Did you know that the United States is the only industrialized country in the world that doesn’t mandate paid parental leave? Each year thousands of parents go into debt, miss out on time bonding with baby, lose their jobs and suffer mental and physical harm from returning to work before their bodies and minds are ready.

Encouragingly, though, there has been an increase in calls for the federal government to make a change recently, especially when there are so many benefits for both parents and the overall economy. The latest big pro to add to the list—paid parental leave saves lives.

A new study conducted by Feng Chen, Ph.D., at Tulane University estimates that a guarantee of three months of paid parental leave across the whole of the US could save nearly a thousand babies’ lives per year.

To come to this conclusion, Chen, analyzed data from the National Center for Health Statistics collected between 2000 and 2008 from more than half a million mothers and their babies — including how many of those babies died. Overall, Chen looked into 36 million births when statistically comparing the data from California, where paid family leave is mandated, with the data from the other 49 US states, which at the time didn’t mandate paid parental leave.

What Chen found is that after California mandated paid family leave, the state’s infant mortality rate dropped. The years following the legislation change saw 339 fewer infant deaths in California than would have been expected before the mandate. Specifically, there were fewer infant deaths related to health complications after the policy was enacted.

Using this data and extrapolating it out onto a national level, researchers believe that just three months of federally mandated paid parental leave could save around 970 infant lives each year.
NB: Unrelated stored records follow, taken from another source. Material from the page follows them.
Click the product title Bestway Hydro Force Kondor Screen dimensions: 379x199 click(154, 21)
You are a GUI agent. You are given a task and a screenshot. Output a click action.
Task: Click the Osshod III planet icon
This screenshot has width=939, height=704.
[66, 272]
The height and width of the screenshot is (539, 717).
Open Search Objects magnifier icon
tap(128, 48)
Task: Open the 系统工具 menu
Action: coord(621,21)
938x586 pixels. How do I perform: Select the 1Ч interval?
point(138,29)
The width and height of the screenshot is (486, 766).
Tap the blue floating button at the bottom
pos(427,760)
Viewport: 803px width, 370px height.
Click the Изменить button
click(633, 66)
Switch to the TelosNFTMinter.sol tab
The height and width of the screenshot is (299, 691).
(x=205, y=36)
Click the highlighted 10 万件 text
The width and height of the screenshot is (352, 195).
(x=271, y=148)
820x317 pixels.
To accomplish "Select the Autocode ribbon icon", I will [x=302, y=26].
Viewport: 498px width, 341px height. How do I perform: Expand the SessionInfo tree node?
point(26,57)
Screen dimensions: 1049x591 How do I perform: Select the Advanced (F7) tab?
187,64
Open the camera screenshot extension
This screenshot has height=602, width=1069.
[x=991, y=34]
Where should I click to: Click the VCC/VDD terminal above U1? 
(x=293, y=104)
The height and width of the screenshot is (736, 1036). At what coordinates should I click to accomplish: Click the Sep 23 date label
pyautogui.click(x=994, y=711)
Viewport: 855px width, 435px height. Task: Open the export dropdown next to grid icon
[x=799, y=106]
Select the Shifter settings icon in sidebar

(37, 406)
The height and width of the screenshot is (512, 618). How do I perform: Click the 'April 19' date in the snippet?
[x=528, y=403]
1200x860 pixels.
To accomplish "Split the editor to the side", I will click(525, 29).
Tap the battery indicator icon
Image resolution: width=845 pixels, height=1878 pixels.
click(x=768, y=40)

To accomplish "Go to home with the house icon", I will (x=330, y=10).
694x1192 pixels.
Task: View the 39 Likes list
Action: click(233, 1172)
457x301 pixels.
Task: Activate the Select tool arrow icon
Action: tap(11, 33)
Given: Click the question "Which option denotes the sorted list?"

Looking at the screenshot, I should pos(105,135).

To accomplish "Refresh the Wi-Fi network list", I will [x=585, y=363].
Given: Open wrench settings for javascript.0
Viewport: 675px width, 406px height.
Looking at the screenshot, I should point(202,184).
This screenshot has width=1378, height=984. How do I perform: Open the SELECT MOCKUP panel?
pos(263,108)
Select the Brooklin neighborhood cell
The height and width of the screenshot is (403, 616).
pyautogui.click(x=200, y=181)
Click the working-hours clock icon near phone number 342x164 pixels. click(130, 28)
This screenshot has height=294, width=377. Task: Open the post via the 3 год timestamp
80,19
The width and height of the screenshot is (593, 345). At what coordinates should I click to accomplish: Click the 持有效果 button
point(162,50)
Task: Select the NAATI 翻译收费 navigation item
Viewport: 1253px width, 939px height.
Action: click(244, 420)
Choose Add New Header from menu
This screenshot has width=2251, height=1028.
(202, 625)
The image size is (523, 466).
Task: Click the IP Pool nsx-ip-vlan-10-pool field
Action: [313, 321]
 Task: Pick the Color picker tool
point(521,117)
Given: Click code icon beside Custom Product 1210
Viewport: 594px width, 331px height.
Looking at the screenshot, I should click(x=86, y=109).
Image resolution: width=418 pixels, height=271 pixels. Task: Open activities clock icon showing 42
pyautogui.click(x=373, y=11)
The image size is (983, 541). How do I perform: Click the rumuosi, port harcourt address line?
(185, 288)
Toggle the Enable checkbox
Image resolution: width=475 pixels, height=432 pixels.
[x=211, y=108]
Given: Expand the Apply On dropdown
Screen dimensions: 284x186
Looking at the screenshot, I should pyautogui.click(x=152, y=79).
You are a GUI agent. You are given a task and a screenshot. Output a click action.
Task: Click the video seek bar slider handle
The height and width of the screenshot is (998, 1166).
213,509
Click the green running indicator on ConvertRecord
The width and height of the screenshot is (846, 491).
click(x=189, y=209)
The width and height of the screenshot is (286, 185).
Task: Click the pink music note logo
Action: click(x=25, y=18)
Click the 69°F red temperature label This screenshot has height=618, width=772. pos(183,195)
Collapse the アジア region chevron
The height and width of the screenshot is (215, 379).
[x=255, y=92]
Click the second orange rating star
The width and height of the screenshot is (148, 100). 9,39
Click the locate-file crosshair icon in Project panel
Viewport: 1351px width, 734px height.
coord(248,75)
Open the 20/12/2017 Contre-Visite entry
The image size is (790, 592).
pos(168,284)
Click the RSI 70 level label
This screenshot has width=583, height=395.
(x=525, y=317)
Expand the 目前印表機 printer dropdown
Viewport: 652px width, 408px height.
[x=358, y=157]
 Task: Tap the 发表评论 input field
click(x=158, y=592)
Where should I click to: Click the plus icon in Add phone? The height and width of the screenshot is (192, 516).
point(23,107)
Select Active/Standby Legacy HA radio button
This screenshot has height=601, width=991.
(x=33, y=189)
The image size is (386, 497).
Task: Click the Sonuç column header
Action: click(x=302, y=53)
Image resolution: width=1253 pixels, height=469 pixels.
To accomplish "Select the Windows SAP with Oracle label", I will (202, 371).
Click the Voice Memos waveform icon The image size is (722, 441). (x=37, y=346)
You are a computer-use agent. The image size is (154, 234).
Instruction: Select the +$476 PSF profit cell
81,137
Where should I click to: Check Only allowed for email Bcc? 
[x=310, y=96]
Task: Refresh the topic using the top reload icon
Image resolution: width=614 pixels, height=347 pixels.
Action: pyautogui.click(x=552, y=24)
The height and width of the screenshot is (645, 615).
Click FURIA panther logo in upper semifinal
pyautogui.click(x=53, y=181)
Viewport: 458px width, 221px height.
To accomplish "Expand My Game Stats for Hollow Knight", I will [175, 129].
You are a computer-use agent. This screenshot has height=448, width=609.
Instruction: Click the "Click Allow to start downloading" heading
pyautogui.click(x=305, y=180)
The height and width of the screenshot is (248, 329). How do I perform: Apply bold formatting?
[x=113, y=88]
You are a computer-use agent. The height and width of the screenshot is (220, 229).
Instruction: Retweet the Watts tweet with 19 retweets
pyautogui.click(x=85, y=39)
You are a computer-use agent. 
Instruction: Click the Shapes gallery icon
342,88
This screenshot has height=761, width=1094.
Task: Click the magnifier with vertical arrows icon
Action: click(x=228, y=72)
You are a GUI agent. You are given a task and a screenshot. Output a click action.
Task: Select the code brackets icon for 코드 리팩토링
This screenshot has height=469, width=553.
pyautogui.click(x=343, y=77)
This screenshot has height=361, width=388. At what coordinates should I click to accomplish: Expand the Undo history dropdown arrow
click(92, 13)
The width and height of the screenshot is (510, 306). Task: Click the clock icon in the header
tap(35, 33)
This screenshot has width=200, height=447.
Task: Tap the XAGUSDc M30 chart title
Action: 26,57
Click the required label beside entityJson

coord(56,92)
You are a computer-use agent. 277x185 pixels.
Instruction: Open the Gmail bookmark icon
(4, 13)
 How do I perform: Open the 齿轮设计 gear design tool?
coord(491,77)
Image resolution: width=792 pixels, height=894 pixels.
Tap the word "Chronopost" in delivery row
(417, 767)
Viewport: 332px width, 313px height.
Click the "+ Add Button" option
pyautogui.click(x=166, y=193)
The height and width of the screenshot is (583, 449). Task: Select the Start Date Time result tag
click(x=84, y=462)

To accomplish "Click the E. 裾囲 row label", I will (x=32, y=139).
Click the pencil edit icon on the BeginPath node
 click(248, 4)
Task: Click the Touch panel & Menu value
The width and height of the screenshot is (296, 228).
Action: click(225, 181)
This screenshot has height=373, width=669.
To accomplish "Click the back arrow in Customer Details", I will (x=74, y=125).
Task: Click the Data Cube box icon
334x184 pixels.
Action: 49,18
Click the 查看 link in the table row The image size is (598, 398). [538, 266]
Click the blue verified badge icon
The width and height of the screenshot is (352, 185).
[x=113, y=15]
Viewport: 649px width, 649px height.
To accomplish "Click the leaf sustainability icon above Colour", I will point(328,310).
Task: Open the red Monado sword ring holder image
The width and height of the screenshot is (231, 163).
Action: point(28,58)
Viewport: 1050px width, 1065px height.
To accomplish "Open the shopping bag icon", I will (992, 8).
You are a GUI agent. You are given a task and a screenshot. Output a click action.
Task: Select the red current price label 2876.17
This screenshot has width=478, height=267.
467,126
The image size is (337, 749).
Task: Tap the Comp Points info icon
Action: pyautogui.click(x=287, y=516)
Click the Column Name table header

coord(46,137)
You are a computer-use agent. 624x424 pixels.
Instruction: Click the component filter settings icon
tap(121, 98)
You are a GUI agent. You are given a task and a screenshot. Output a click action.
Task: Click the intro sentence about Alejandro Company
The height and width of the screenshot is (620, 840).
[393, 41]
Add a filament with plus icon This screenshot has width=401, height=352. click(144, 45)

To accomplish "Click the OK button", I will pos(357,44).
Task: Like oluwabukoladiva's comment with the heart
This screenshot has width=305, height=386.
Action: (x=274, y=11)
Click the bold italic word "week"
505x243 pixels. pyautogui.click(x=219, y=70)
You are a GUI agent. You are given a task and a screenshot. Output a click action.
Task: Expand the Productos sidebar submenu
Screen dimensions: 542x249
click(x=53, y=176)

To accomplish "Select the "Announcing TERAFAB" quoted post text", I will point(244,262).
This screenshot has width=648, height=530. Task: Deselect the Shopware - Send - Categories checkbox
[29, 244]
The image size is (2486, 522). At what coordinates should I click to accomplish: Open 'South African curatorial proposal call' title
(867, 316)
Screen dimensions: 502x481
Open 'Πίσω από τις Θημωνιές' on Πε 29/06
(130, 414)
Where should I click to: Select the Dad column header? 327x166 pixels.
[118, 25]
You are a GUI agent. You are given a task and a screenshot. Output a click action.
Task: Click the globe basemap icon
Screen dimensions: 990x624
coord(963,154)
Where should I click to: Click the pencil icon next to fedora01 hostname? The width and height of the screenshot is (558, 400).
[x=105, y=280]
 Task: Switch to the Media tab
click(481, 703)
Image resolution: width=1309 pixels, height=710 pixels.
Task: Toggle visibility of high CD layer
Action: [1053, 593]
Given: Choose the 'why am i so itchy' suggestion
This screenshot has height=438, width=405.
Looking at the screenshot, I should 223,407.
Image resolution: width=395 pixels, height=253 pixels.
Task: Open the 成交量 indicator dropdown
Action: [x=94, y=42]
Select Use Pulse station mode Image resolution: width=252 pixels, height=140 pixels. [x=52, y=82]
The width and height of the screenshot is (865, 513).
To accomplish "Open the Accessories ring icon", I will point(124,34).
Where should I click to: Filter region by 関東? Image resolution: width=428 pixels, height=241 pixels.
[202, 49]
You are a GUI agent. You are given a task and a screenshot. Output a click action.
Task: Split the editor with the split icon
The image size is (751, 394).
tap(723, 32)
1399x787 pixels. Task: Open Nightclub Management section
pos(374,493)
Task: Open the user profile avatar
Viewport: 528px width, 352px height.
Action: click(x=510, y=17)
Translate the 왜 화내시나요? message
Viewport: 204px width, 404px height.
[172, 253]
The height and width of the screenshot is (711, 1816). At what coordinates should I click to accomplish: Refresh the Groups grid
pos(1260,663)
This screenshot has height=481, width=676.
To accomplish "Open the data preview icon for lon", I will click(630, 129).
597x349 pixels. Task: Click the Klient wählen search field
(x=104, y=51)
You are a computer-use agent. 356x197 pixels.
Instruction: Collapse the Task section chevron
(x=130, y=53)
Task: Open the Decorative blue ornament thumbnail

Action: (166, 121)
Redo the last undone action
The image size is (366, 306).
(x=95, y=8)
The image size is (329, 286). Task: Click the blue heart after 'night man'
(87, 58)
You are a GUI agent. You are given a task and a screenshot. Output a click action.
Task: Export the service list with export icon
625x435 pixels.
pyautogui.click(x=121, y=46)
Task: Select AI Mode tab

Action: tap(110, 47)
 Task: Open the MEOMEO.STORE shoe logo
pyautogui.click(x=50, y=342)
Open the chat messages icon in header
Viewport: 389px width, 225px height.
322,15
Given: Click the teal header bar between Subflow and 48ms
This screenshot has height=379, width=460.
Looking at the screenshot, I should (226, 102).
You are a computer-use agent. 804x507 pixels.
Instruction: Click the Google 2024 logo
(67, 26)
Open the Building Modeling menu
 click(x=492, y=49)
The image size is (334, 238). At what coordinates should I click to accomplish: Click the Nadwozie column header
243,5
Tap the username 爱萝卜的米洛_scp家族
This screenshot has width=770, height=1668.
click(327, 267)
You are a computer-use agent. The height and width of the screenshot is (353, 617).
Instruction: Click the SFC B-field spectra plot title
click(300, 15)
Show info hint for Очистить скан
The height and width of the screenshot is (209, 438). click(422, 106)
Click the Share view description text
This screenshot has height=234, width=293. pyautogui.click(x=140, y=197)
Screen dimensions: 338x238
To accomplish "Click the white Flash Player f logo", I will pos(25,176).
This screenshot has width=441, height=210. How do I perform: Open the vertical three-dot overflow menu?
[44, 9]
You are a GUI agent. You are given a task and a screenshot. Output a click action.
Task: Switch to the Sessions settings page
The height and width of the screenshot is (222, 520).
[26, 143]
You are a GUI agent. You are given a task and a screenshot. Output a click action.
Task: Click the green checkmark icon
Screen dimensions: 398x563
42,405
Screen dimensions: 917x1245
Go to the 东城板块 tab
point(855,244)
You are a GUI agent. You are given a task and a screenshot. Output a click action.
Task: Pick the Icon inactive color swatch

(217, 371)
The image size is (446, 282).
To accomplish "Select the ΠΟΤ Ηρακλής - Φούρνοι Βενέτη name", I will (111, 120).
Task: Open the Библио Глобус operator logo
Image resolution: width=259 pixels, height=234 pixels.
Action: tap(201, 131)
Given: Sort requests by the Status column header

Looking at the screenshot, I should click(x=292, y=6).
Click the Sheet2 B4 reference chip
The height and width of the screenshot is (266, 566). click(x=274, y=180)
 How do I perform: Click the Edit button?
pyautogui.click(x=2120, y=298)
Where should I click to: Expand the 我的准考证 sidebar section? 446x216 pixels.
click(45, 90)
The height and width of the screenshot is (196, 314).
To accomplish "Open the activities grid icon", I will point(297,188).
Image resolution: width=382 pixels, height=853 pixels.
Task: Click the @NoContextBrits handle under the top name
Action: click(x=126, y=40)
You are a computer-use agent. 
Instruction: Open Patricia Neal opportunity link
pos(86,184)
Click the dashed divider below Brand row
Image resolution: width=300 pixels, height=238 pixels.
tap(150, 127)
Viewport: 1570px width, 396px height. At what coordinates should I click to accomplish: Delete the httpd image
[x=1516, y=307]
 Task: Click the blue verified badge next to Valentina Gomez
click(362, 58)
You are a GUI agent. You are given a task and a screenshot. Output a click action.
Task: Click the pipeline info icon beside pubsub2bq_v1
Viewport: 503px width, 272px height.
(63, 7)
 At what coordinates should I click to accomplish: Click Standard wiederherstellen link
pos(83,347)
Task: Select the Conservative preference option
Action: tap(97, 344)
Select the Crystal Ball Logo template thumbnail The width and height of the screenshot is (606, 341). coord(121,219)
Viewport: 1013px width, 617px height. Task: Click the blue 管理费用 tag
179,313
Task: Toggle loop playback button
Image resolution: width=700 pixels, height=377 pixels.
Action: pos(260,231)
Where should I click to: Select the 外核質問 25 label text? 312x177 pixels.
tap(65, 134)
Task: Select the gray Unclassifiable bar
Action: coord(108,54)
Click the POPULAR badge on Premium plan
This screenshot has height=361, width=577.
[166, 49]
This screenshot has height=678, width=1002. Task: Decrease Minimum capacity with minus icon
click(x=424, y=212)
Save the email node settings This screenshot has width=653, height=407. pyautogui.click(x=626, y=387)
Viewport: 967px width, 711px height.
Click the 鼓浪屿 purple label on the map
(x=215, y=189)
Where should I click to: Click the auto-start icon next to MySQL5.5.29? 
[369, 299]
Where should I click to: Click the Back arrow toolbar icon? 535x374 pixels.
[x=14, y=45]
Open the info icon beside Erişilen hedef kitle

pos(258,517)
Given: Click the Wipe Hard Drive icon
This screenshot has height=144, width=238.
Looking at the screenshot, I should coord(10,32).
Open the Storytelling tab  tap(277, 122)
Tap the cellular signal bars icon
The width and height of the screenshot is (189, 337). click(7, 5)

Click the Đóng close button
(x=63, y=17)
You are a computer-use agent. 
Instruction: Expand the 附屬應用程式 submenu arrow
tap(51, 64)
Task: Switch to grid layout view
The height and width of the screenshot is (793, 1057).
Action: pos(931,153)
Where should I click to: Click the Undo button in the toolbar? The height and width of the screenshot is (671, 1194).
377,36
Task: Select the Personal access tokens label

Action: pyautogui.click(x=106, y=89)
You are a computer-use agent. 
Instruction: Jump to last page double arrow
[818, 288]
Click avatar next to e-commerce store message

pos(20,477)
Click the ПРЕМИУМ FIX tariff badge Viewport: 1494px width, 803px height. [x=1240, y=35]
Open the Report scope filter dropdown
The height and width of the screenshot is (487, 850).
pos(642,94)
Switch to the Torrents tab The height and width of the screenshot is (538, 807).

Granted, this is making some assumptions about the benefit being the same around the nation as it was in California, but the results are still promising.

Unsurprisingly, the connection between paid parental leave and better baby health outcomes is strong. Chen notes that economic support allows parents to spend more on their children’s health and can help improve the mental and physical health of parents so they can better attend to their child. Plus, Mom being home from work makes it easier for her to pump and breastfeed, which has been tied to big immune benefits for baby.

Interested in pushing for this life-saving change? Consider volunteering with or donating to organizations like Chamber for Mothers, Paid Leave for the US and Paid Leave for All. Every little step forward can bring America closer to a better future for parents and their babies.